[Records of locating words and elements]
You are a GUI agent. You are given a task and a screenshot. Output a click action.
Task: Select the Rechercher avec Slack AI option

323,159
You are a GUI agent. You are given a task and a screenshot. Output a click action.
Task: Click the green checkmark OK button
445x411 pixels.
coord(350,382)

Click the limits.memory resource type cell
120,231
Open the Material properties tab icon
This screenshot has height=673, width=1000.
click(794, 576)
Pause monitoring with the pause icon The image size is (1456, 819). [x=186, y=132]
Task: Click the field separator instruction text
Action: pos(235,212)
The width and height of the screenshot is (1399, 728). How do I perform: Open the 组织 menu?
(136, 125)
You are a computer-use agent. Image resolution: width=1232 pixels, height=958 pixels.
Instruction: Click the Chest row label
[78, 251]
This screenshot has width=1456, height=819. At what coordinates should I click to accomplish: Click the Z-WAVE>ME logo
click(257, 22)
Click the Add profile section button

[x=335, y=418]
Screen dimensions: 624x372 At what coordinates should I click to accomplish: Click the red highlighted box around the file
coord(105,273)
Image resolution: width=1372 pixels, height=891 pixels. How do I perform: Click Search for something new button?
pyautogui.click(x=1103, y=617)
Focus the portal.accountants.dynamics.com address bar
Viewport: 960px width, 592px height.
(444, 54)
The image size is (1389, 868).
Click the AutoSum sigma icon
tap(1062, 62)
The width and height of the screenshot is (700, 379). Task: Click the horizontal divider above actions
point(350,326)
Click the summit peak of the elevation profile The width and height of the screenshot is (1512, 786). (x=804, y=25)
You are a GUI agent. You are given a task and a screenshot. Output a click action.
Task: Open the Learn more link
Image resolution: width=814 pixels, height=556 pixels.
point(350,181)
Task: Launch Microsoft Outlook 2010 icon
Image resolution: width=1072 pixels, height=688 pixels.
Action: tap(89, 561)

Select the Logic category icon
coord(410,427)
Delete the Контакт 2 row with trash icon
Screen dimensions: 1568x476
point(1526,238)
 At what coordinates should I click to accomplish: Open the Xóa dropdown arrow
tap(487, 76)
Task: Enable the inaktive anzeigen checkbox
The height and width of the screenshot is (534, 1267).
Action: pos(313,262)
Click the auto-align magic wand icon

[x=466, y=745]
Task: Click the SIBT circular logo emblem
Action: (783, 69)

▶ _TO BE DONE_: Format every line of the listing above as a Markdown table with the columns Row and Line. Number the rows in order and leave out blank lines.

▶ _EXERCISE OUTPUT_:
| Row | Line |
|---|---|
| 1 | You are a GUI agent. You are given a task and a screenshot. Output a click action. |
| 2 | Task: Select the Rechercher avec Slack AI option |
| 3 | 323,159 |
| 4 | You are a GUI agent. You are given a task and a screenshot. Output a click action. |
| 5 | Task: Click the green checkmark OK button |
| 6 | 445x411 pixels. |
| 7 | coord(350,382) |
| 8 | Click the limits.memory resource type cell |
| 9 | 120,231 |
| 10 | Open the Material properties tab icon |
| 11 | This screenshot has height=673, width=1000. |
| 12 | click(794, 576) |
| 13 | Pause monitoring with the pause icon The image size is (1456, 819). [x=186, y=132] |
| 14 | Task: Click the field separator instruction text |
| 15 | Action: pos(235,212) |
| 16 | The width and height of the screenshot is (1399, 728). How do I perform: Open the 组织 menu? |
| 17 | (136, 125) |
| 18 | You are a computer-use agent. Image resolution: width=1232 pixels, height=958 pixels. |
| 19 | Instruction: Click the Chest row label |
| 20 | [78, 251] |
| 21 | This screenshot has width=1456, height=819. At what coordinates should I click to accomplish: Click the Z-WAVE>ME logo |
| 22 | click(257, 22) |
| 23 | Click the Add profile section button |
| 24 | [x=335, y=418] |
| 25 | Screen dimensions: 624x372 At what coordinates should I click to accomplish: Click the red highlighted box around the file |
| 26 | coord(105,273) |
| 27 | Image resolution: width=1372 pixels, height=891 pixels. How do I perform: Click Search for something new button? |
| 28 | pyautogui.click(x=1103, y=617) |
| 29 | Focus the portal.accountants.dynamics.com address bar |
| 30 | Viewport: 960px width, 592px height. |
| 31 | (444, 54) |
| 32 | The image size is (1389, 868). |
| 33 | Click the AutoSum sigma icon |
| 34 | tap(1062, 62) |
| 35 | The width and height of the screenshot is (700, 379). Task: Click the horizontal divider above actions |
| 36 | point(350,326) |
| 37 | Click the summit peak of the elevation profile The width and height of the screenshot is (1512, 786). (x=804, y=25) |
| 38 | You are a GUI agent. You are given a task and a screenshot. Output a click action. |
| 39 | Task: Open the Learn more link |
| 40 | Image resolution: width=814 pixels, height=556 pixels. |
| 41 | point(350,181) |
| 42 | Task: Launch Microsoft Outlook 2010 icon |
| 43 | Image resolution: width=1072 pixels, height=688 pixels. |
| 44 | Action: tap(89, 561) |
| 45 | Select the Logic category icon |
| 46 | coord(410,427) |
| 47 | Delete the Контакт 2 row with trash icon |
| 48 | Screen dimensions: 1568x476 |
| 49 | point(1526,238) |
| 50 |  At what coordinates should I click to accomplish: Open the Xóa dropdown arrow |
| 51 | tap(487, 76) |
| 52 | Task: Enable the inaktive anzeigen checkbox |
| 53 | The height and width of the screenshot is (534, 1267). |
| 54 | Action: pos(313,262) |
| 55 | Click the auto-align magic wand icon |
| 56 | [x=466, y=745] |
| 57 | Task: Click the SIBT circular logo emblem |
| 58 | Action: (783, 69) |